3.1. Data Sources and Constructed Features
In this work, we employ both Labor Demand and Labor Supply data as explanatory variables (features, henceforth) for predicting occupational labor shortages. The data set we construct relates to occupations in Australia during the period 2012-2018. Table 1 summarizes the constructed features, which we further detail in the rest of this section.
Labor demand features. For labor demand, we have used job ads data, which was generously provided by Burning Glass Technologies111BGT is a leading vendor of online job ads data: https://www.burning-glass.com/ (BGT). The data has been collected via web scraping and systematically processed into structured formats. The dataset consists of detailed information on individual job ads, such as location, salary, employer, educational requirements, experience demands, and more. Each job ad is also categorized into its relevant occupational classification. The full list of labor demand features is shown in Table 1 and in the compiled dataset available for download222The dataset will be made publicly available upon publication.. We build upon the results of Dawson et al. (2019) and we incorporate a range of the engineered job ads indicators that the authors found predictive of labor shortages, as discussed in Section 2.1.
While job ads data can provide a useful and near real-time proxy for Labor Demand, it is argued that that are an incomplete representation. Some employers continue to use traditional forms of advertising for vacancies, such as newspaper classifieds, their own hiring platforms, or recruitment agency procurement. Job ads data also over-represent occupations with higher-skill requirements and higher wages, colloquially referred to as ‘white collar’ jobs (Carnevale et al., 2014).
Labor supply features. The labor supply data used for this research was been collated from the ‘Quarterly Detailed Labor Force’ statistics by the Australian Bureau of Statistics (Australian Bureau of Statistics, 2019). This consists of statistics on employment levels, unemployment, underemployment, and hours worked. The full list of Labor Supply features can be viewed in Table 1 and the compiled data set. As the Labor Supply statistics are measured quarterly, the yearly average for each feature was calculated to match the labor shortage target variable, which is measured in yearly periods.

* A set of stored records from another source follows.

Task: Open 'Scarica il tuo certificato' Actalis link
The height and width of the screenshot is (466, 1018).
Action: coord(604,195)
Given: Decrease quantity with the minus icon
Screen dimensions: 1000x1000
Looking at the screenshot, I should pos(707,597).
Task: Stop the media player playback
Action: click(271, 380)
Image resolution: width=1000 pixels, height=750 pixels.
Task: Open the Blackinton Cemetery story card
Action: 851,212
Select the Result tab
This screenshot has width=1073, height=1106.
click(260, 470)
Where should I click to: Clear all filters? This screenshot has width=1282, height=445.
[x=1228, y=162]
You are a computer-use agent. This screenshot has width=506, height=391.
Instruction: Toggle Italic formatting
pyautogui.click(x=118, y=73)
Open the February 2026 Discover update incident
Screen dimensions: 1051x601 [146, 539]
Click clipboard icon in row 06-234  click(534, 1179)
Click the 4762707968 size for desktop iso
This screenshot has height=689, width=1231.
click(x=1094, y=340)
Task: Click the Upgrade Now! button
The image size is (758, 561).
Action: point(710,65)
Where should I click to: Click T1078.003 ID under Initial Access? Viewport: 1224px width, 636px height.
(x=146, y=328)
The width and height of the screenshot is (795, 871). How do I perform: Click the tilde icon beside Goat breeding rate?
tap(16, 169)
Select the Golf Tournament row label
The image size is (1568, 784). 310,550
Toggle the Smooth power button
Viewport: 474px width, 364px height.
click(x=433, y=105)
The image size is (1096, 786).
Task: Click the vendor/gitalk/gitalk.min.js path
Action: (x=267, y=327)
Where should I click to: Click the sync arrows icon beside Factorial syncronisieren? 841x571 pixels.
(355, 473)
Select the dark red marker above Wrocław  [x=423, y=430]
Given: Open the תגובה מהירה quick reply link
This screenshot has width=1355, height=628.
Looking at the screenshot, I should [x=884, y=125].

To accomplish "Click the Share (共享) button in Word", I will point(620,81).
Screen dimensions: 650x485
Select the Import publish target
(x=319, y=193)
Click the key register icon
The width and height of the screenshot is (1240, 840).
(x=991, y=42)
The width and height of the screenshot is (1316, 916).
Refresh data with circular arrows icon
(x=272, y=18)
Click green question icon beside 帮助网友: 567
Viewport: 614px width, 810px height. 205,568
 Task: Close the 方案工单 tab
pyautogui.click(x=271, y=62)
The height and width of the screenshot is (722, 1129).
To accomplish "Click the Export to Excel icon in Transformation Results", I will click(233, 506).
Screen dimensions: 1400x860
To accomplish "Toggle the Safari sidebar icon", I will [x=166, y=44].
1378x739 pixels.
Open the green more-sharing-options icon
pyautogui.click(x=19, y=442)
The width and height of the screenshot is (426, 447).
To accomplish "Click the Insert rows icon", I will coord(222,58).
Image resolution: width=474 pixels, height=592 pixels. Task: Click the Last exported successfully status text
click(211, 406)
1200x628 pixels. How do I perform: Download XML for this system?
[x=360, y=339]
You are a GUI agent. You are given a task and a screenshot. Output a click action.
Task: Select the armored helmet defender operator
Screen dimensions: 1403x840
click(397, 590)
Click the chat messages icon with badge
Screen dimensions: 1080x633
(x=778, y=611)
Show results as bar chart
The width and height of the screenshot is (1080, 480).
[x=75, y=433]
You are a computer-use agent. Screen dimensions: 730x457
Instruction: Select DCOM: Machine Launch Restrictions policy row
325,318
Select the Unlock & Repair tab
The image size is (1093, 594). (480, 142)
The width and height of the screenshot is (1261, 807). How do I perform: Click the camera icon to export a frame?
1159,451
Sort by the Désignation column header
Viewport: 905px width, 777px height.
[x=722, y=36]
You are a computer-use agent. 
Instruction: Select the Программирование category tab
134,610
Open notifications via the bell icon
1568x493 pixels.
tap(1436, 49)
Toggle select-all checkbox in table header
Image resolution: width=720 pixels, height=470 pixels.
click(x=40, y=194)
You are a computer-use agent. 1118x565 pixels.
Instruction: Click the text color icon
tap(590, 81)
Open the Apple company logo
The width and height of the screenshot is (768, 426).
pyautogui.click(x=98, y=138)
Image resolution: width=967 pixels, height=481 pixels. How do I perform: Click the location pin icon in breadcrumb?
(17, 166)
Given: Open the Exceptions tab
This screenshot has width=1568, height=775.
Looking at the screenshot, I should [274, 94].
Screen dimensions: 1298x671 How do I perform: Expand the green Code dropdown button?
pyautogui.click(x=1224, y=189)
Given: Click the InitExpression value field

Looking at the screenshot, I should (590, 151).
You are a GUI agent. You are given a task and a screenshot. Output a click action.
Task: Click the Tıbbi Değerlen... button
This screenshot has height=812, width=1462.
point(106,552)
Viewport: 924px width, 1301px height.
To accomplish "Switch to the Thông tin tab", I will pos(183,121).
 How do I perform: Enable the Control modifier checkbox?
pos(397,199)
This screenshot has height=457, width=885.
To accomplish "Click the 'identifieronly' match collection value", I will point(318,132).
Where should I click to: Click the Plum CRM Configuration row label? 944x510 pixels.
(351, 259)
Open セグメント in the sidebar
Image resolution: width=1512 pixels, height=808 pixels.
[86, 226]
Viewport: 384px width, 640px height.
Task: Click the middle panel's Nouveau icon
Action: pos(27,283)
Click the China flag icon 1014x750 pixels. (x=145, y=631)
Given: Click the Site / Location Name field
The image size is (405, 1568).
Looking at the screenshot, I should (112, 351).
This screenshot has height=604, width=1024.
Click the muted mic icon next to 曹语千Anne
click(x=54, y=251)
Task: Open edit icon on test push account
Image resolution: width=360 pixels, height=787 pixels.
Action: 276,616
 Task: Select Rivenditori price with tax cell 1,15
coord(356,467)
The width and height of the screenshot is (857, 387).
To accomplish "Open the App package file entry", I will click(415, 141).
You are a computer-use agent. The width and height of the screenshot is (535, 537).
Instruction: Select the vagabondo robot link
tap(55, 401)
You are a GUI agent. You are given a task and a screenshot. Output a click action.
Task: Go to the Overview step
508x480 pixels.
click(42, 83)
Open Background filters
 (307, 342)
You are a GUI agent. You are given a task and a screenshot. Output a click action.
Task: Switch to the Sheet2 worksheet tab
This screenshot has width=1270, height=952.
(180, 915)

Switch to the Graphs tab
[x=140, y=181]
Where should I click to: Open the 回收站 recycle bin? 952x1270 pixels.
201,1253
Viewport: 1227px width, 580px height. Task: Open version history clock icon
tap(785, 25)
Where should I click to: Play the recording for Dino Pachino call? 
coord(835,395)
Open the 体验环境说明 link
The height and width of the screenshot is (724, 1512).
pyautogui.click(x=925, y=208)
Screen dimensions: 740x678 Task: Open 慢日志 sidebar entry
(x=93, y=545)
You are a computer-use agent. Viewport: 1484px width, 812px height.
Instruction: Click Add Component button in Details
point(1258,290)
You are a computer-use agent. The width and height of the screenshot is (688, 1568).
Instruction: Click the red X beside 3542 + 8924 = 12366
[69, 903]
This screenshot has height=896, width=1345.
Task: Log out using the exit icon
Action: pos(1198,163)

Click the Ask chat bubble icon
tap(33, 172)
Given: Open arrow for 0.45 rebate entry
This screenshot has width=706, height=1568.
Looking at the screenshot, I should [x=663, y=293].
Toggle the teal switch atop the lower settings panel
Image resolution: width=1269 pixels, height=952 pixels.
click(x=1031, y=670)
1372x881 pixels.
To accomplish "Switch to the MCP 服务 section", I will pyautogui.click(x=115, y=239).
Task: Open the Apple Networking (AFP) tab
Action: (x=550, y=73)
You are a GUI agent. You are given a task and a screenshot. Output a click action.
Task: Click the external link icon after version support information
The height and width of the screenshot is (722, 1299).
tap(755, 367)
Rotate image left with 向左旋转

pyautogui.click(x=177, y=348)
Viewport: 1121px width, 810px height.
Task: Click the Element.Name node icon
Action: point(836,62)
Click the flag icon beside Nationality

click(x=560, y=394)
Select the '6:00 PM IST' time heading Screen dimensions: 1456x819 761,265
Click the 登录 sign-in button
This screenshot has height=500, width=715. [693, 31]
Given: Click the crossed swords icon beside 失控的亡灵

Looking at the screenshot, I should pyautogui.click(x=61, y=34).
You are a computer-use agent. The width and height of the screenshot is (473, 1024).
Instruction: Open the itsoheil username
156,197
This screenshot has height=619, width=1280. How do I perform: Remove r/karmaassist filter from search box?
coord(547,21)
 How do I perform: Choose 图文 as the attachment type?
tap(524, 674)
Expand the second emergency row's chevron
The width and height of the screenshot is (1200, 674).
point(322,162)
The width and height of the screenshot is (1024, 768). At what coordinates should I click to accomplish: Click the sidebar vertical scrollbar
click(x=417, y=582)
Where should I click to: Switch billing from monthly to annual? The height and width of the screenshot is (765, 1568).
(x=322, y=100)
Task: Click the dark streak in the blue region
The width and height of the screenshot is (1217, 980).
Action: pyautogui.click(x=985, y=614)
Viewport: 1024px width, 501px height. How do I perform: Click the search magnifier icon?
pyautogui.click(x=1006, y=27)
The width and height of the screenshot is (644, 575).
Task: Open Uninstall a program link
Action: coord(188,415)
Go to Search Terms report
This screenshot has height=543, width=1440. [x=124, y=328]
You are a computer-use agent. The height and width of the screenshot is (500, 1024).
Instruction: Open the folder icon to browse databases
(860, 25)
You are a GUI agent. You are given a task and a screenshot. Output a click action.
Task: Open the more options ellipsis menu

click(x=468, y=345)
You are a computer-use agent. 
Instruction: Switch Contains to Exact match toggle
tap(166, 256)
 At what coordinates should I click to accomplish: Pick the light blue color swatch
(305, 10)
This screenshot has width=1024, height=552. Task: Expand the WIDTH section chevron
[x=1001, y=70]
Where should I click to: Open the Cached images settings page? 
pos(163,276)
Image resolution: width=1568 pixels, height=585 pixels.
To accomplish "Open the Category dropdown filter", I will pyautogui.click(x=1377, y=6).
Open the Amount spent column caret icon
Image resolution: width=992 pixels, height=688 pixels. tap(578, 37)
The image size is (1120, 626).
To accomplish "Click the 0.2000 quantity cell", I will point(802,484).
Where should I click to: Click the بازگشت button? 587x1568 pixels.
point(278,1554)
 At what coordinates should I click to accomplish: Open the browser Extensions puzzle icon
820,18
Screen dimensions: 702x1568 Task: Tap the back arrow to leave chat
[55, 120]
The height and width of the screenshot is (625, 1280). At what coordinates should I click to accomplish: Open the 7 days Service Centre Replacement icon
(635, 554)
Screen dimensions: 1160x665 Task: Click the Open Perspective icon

Labor shortage ground truth. The ground truth that we employ in this work originates from the ‘Historical List of Skill Shortages in Australia’, measured by the Australian Federal Department of Education, Skills and Employment (DoE, henceforth) (Department of Education, Skills and Employment, Australian Government, 2019). For over three decades, the DoE has conducted ongoing labor shortage research in Australia. The main aim of their research has been to identify shortages for skilled occupations where long lead times for training mean that such shortages cannot be addressed immediately. The DoE track 136 occupations nationally, and also provides more detailed analyses on select occupations at the State and Territory levels. To assess labor shortages, the DoE survey employers every year, called the ‘Survey of Employers who have Recently Advertised’ (SERA). The SERA collects both qualitative data from employers and recruitment professionals, and quantifiable data on employers’ recruitment experiences (Australian Government, 2018). The output of this DoE activity is that, for every year, each of the 136 tracked occupations is classified as In Shortage or Not In Shortage at the national-level. The results of these classifications have direct implications for education, training, employment and migration policies.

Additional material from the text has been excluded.